That's why fighting it is so difficult. I highly doubt there ever can be one
chemical substance that reliably fights all sorts of cancer.

And you can't really cure cancer anyway.

Our only hope at this point is genetic engineering.

------
johntb86
I would expect that human tissue put in mice would normally be rejected by the
mouse's immune system, so this treatment would just allow that to happen in
the special case of cancer tissue (which has mechanisms to prevent that). I'm
worried that the human immune system wouldn't be as interested in attacking
its own cells that became cancerous, even with this treatment.

------
blaabjerg
This was linked to by The New York Post yesterday, but the article itself is a
year old.

------
bitwize
... and in the darkness bind them? Let's hope so.

------
ttrreeww
White blood cell transplant is proven to shrink (cure) cancer. However you
won't see it in the USA for the next XX years.
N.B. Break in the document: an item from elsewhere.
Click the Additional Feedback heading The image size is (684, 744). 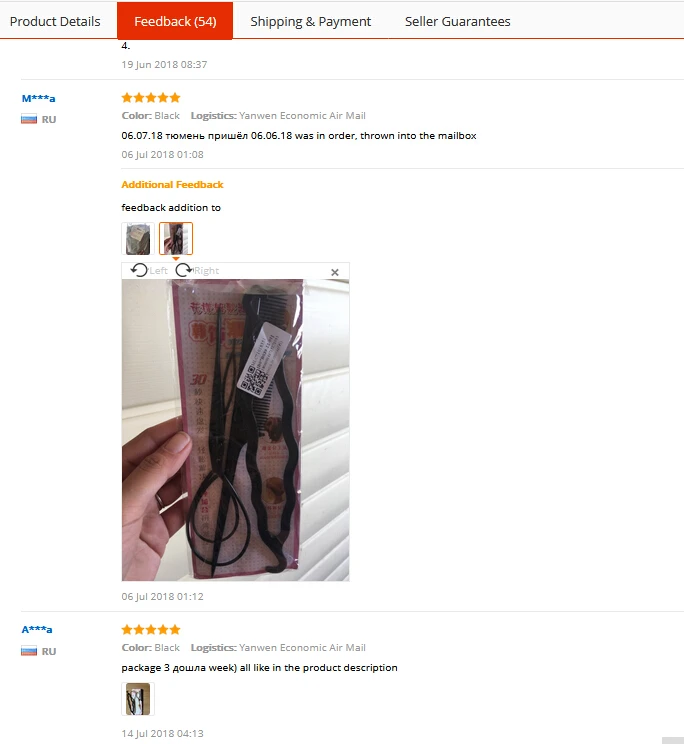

Some doctors in China is
already doing it though, so if you can travel, that is an option.

See [http://www.lef.org/magazine/mag2010/jul2010_Life-
Extension-F...](http://www.lef.org/magazine/mag2010/jul2010_Life-Extension-
Funds-Study-of-Therapy-That-Cured-Cancer-in-Mice_01.htm)

Also, I believe there is an organization that helps cancer victims by
arranging travels outside of USA for innovative treatments, LEF can refer you
to them.